The Art of Pricing Loans (Last of a Series)

Last week we noted the coincidence between “Pi Day” and the birth date of Albert Einstein, but pondered any π connection with that other March 14 celebrity, Billy Crystal. One astute TLL reader (and keen observer of the pop scene) solved that riddle for us: Https:// Well done.

In closing out our series on loan pricing, we also promised our readers a brief primer on key ingredients of pricing itself. Let’s start with the most obvious: Libor spread.

Term loans are priced with a set spread over Libor, say 400 bps. But which Libor? The borrower typically can choose among several options as detailed in each credit agreement, ranging from 30 to 180 days. Revolving credits carry both a Libor spread (on the drawn amount) and a commitment fee (on the undrawn amount) of 50 bps for leveraged borrowers.

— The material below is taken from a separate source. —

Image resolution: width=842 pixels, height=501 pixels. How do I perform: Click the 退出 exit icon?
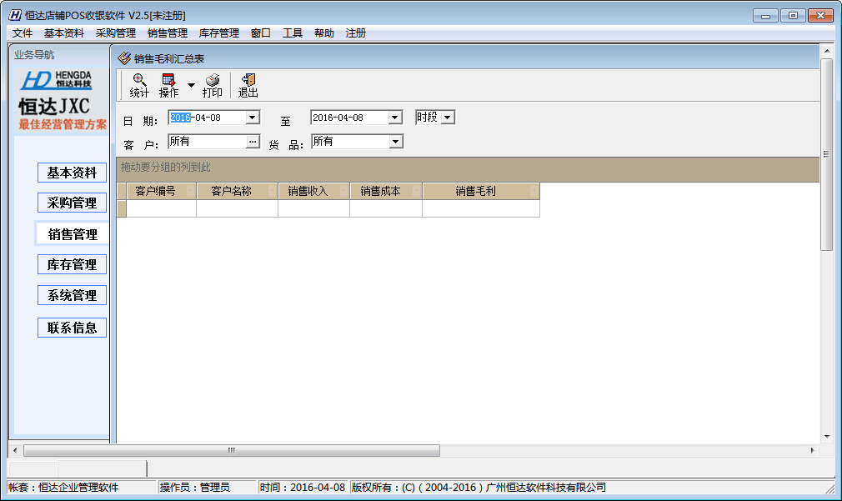(x=248, y=81)
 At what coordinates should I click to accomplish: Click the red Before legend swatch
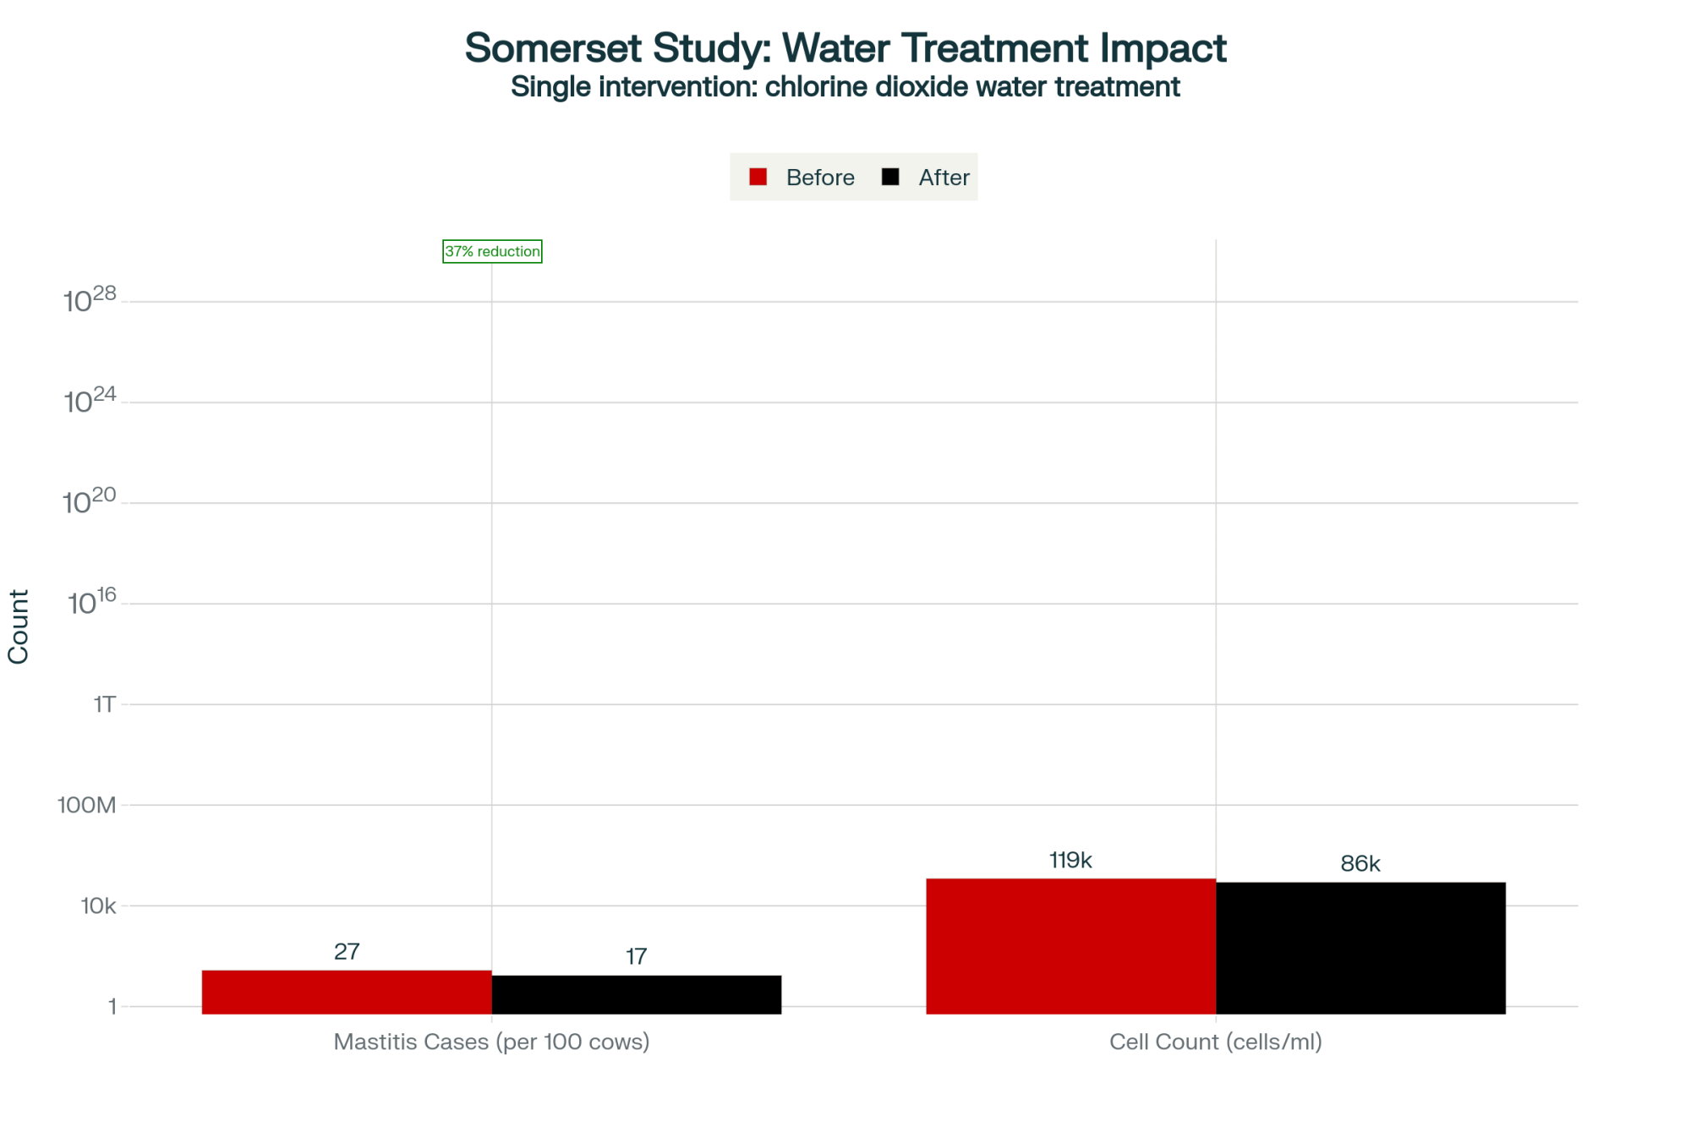click(x=758, y=177)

A related mechanism is the Libor floor. Born of the credit crisis, floors were introduced by arrangers as a subsidy to lenders when Libor plummeted from 4% to near zero. Floors were set initially around 2-3% so that when combined with actual Libor, the overall yield stayed relatively steady. As markets loosened and underwriting became more competitive, floors tightened. Despite fears they would disappear altogether, with the exception of some bank-only facilities for less-leveraged companies, that hasn’t happened. Floors are around 1% today.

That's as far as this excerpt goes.